Selected passage:
What is wrong with considering the Atwood machine as a system?

I am confused about a method used in the following problem. There is an arrangement as shown below. The surface is smooth, and the pulleys are light. We have to find the acceleration $a_0$ of $m_1$.

The method I used to solve it was to consider the pulley B and masses $m_2$ and $m_3$ as a single system that goes down with the same acceleration as that of $m_1$. If this acceleration be $a_0$, then the equations of motion give $$a_0=\frac {m_2+m_3}{m_1+m_2+m_3}g$$

However, the textbook solution treats motions of all objects individually, where $m_1$ has an acceleration $a_0$, $m_2$ has an acceleration $a_0-a$ and $m_3$ has an acceleration $a_0+a$, all from the lab frame(inertial). The answer calculated thus does not match with mine. The texbook gives $$a_0=\frac {g}{1+ \frac {m_1(m_2+m_3)}{4m_2m_3}}$$

The question is, what is the problem with considering the pulley B and the masses $m_2$ and $m_3$ as a single system of mass $(m_2+m_3)$? Or do we have to take some precautions, when the system is accelerated? (The textbook solution is perfectly alright and I understood it too, but what is the problem with mine?)

Recorded data:
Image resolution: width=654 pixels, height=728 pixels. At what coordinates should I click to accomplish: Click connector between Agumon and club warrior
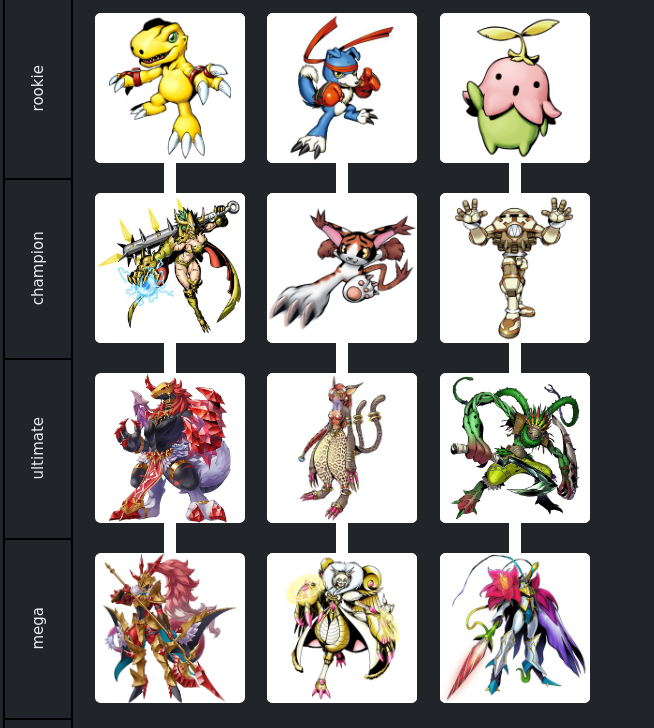(170, 178)
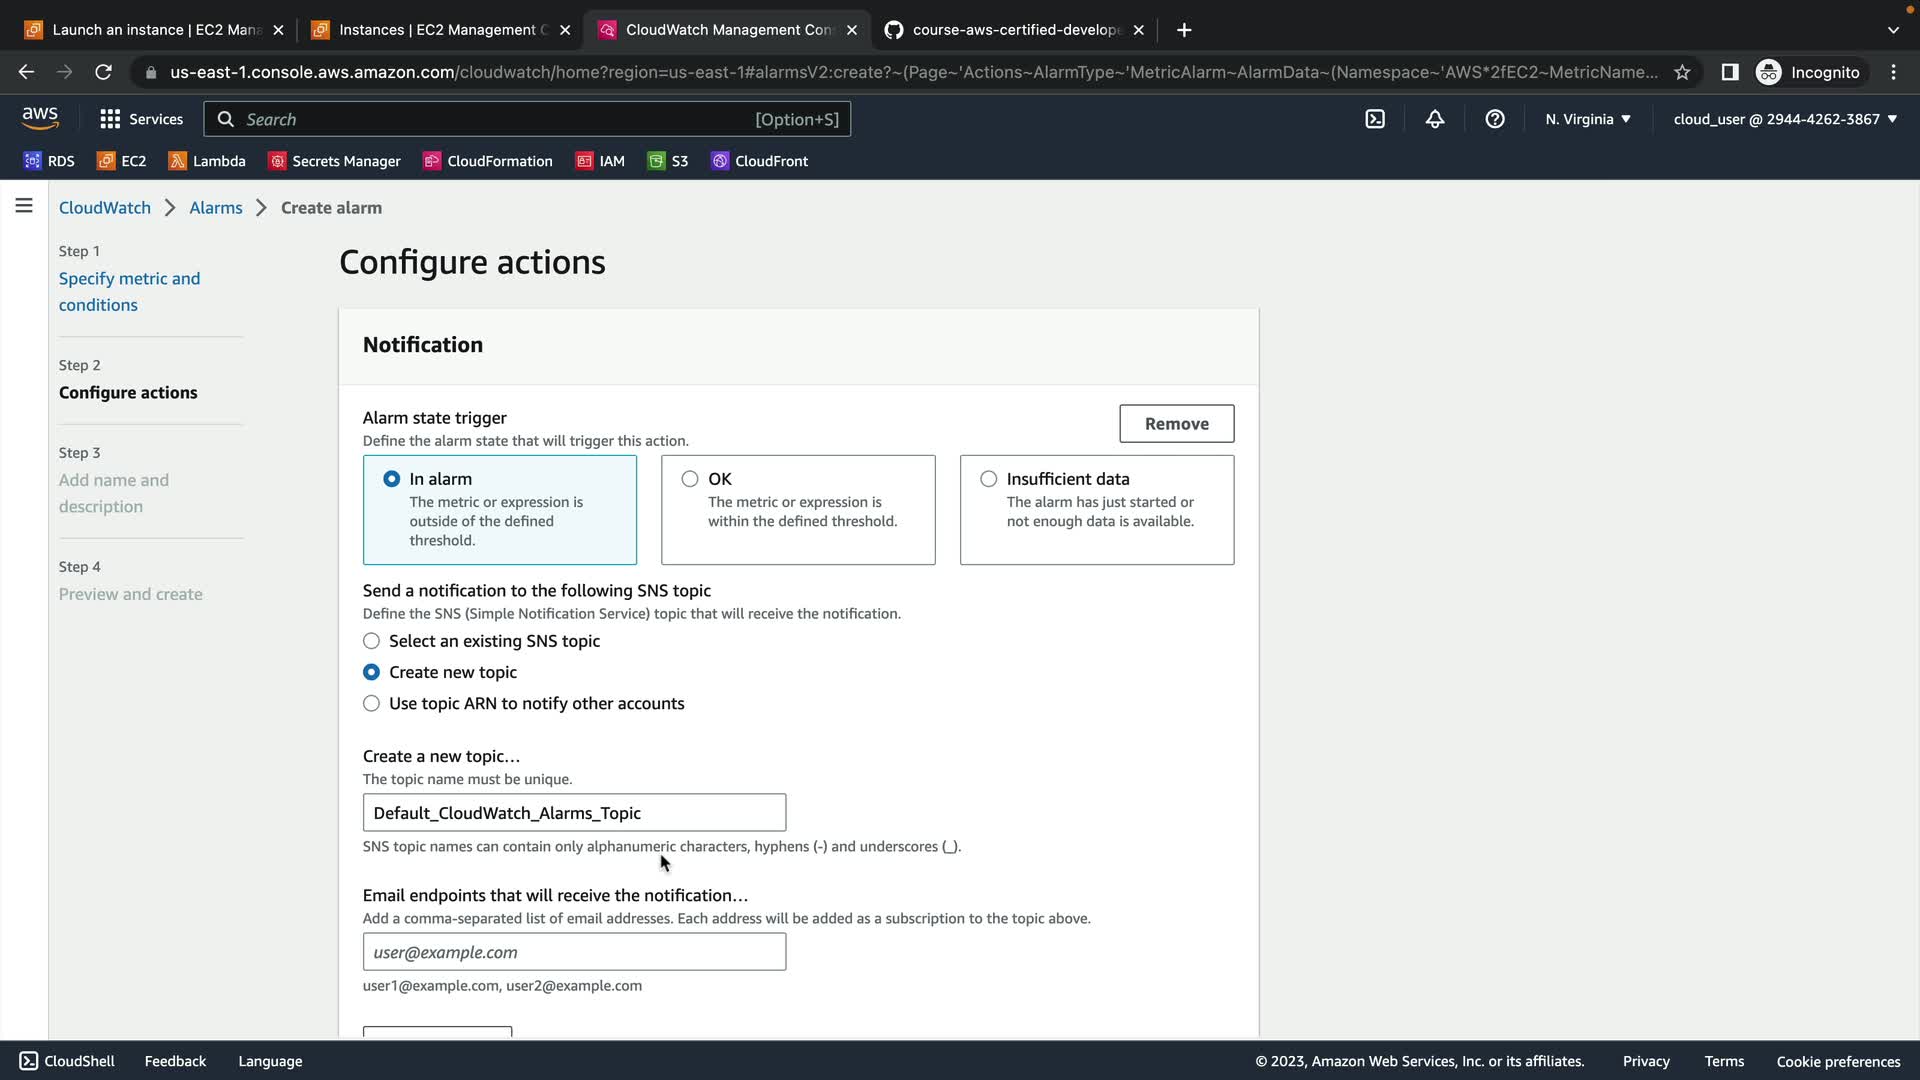Click the Lambda bookmark shortcut icon
Viewport: 1920px width, 1080px height.
tap(177, 161)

Problem to work on: Print the passage of the Atwood machine question above, from "I am confused" up to and including "acceleration $a_0$ of $m_1$.".

Worked answer:
I am confused about a method used in the following problem. There is an arrangement as shown below. The surface is smooth, and the pulleys are light. We have to find the acceleration $a_0$ of $m_1$.